They end up with three half-finished drafts and the same vague topics they wrote about last month.
The problem isn't discipline or creativity — it's that pulling ideas out of thin air is a terrible system.
There's a two-prompt fix that fills an entire content calendar in 10 minutes — and it starts by asking two questions most writers never think to ask.

⛳️ Here's the scenario
Meet Nina.
Seven years in corporate HR.
She quit to start a consulting practice helping small business owners hire the right people the first time.
Every Sunday, she'd sit down to write a week of LinkedIn posts.
Two hours later, she'd have three half-finished drafts and a mild headache.
Not because she didn't know her topic.
She knew HR cold.
She knew exactly which hiring mistakes cost businesses the most money.
But every time she opened a blank doc, the same thing happened.
She'd type something like "5 tips for hiring" and immediately feel like she'd already written that exact post three times before.
She hadn't.
She was just pulling ideas out of thin air.
That's a terrible system.
One Wednesday morning, she was at a coffee shop nursing an oat latte when the woman next to her glanced over at her screen.
"You look like you're trying to solve a math problem," the woman said, nodding at the blank doc.
Nina laughed.
Explained the situation.
The woman closed her laptop.
Turned out she'd spent 12 years teaching content strategy to professional writers at a journalism school. (Nina's oat latte almost ended up on the keyboard.)

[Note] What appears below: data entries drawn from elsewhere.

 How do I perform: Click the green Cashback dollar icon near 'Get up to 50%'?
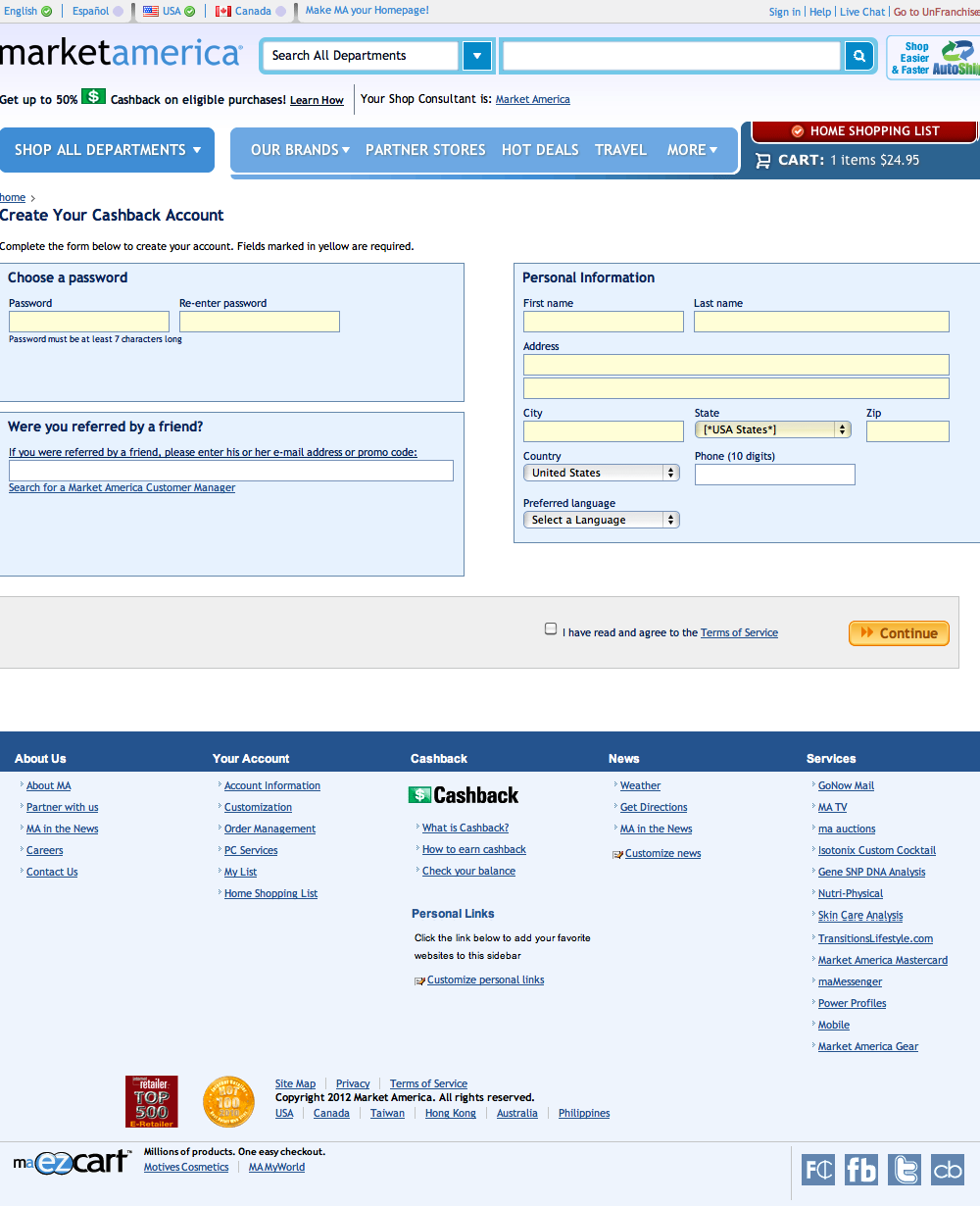(93, 97)
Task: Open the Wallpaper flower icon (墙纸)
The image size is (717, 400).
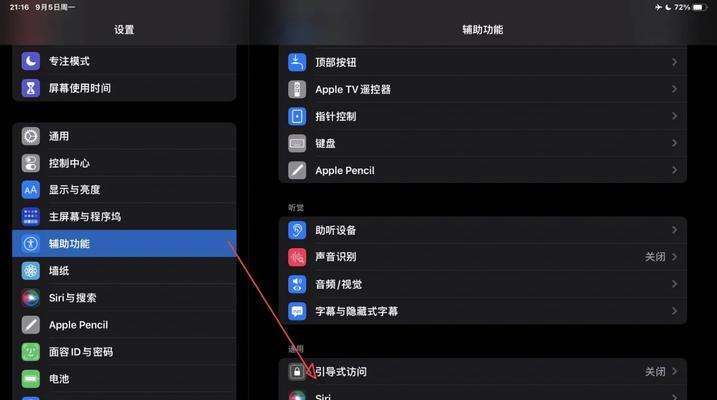Action: coord(31,271)
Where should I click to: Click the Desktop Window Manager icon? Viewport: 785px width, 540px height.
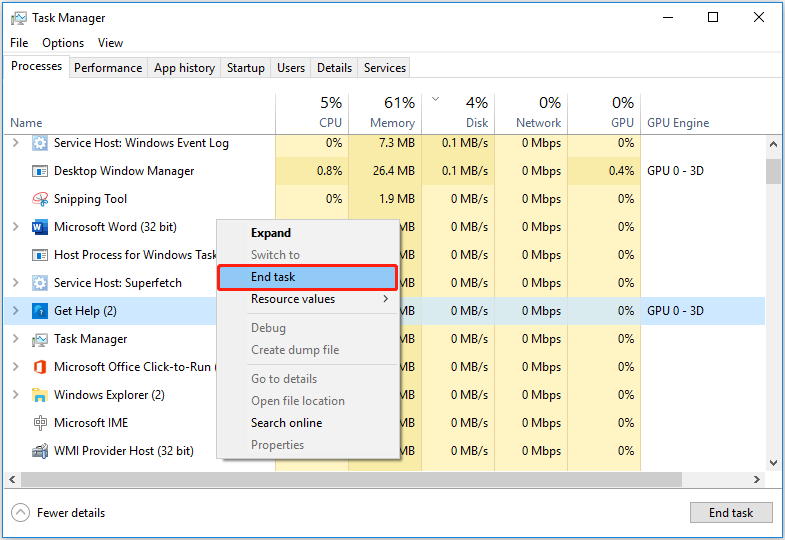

The woman looked at Nina's screen.
"Show me the last post idea you tried to write," she said.
Nina typed it out.
"5 tips to avoid bad hires."
❌ What Nina had: "5 tips to avoid bad hires."
✅ What it became: "The exact question stressed-out founders forget to ask in every interview — and why it costs them three months of lost time when they hire the wrong person."
Same topic. Completely different level of specificity.
"How did you get there?" Nina asked.
"Nicolas Cole — he runs a writing course called Ship 30 for 30," the woman said. "He has a framework for this. I've been using it for years."
She leaned forward and explained two things, slowly.
💡 First — stop starting with a topic. Start with a person and a problem.
Most writers think of topics.
The best writers think of a specific person who has a specific problem — and write directly to that person.
There's a two-part question that makes this easy.
Who, exactly, am I writing for?
And what do they want to be able to do?
Once you know the person and the outcome, ideas become obvious.
You're not writing about "hiring." You're writing for a stressed-out founder who's been burned by two bad hires — so they can finally trust their gut and hire fast without regret.
💡 Second — pick an angle, and the idea writes itself.
Every topic can be approached four ways.
Actionable: here's how to do it.
Analytical: here's the data behind it.
Aspirational: someone went from A to B, and you can too.
Anthropological: here's why this problem exists in the first place.
Most writers only ever write actionable posts.
But their audience is hungry for all four.
The moment you have a person, a problem, and an angle — you don't have one idea.
You have four.
She pulled a receipt from her bag and slid it across the table.
"Two prompts. Run them in order. You'll never stare at a blank doc on a Sunday night again."
Here's what each prompt does:
▶️ Prompt 1 — Build your idea bank: Takes your audience and their goal, and fills four buckets with post ideas — one for each angle. You go from zero ideas to thirty in under five minutes.
▶️ Prompt 2 — Write the post: Takes the strongest idea from your bank and turns it into a complete, ready-to-publish LinkedIn post — headline, body, and closing line included.
Nina opened her AI sidekick and got to work.
🎯 Step 1: Build your idea bank
⏱️ 5 minutes
This is where you stop pulling ideas out of thin air.
You give your AI sidekick three things: your audience, their goal, and a topic you want to explore.
It comes back with a full bank of post ideas — sorted into four buckets, each covering a different angle.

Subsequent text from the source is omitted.